## SELECTED EXCERPT:
══════════════════════════════

Foodie Features

John Topham – Northern Pride

By Rosie Birkett

John Topham rose to culinary stardom at two ‘pub grub’ pioneer establishments – The Angel in Hetton and The General Tarleton in Knaresborough – and he’s continued to win plaudits for pushing up the standards of British pub food. Rosie Birkett spoke to him.

In his own words, he was pioneering gastropub fare “…..before we even knew what gastropubs were”. Joining the late Denis Watkins’ Angel pub in Hetton, North Yorkshire as a young chef in the late 80s, he was suddenly aware of being part of a new movement in pub food.

“In those days, it really was stuff in a basket – the scampi and haddock was brought in frozen,” he chuckles. “I came from a restaurant background and started applying that to a pub setting. Denis had started going to the Manchester market and buying fish directly from there, which was really progressive at the time. We’d go in on a Thursday first thing, do the market run and fill a van plus bring back eight to ten salmon. It was amazing because we started selling all this stuff and it was so much fresher than people were used to. We were cutting out all the middle men and it was really quite radical back then.”

══════════════════════════════

## STORED DATA:
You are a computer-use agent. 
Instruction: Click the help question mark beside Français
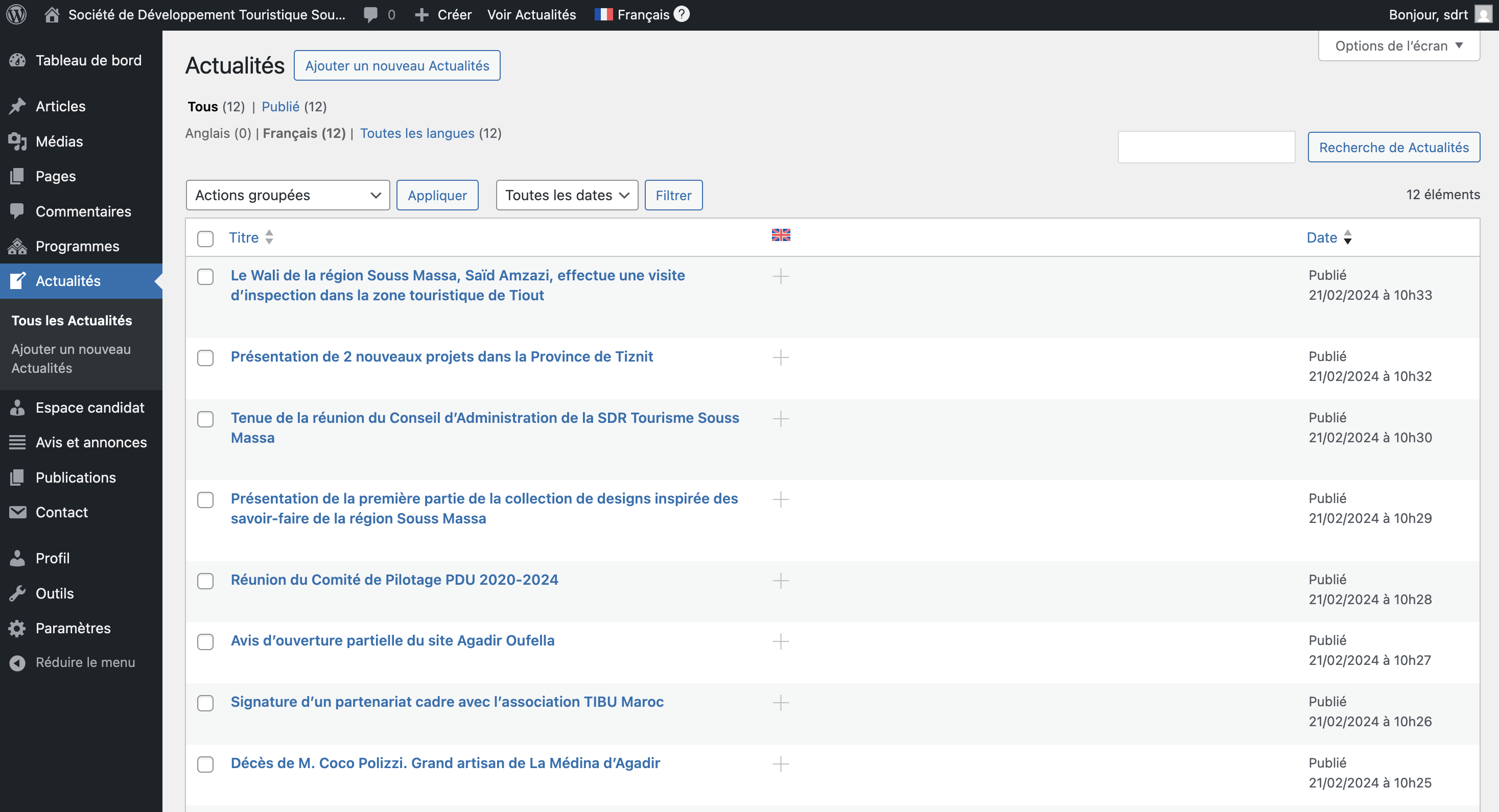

══════════════════════════════

## TASK SET:
- A) Decide whether each statement agrees with the profile of John Topham, answering yes or no and quoting the deciding words: (i) Topham joined The Angel in Hetton as a young chef in the late 80s; (ii) the market run happened on a Monday; (iii) Topham came to pub cooking from a pub background.
- B) Translate this sentence from the John Topham profile into Spanish: "It was amazing because we started selling all this stuff and it was so much fresher than people were used to."

## SOLUTIONS IN ORDER:
- A)
(i) Yes: "Joining the late Denis Watkins’ Angel pub in Hetton, North Yorkshire as a young chef in the late 80s"
(ii) No: "We’d go in on a Thursday first thing"
(iii) No: "I came from a restaurant background"

- B) Era increíble porque empezamos a vender todo esto y era mucho más fresco que aquello a lo que la gente estaba acostumbrada.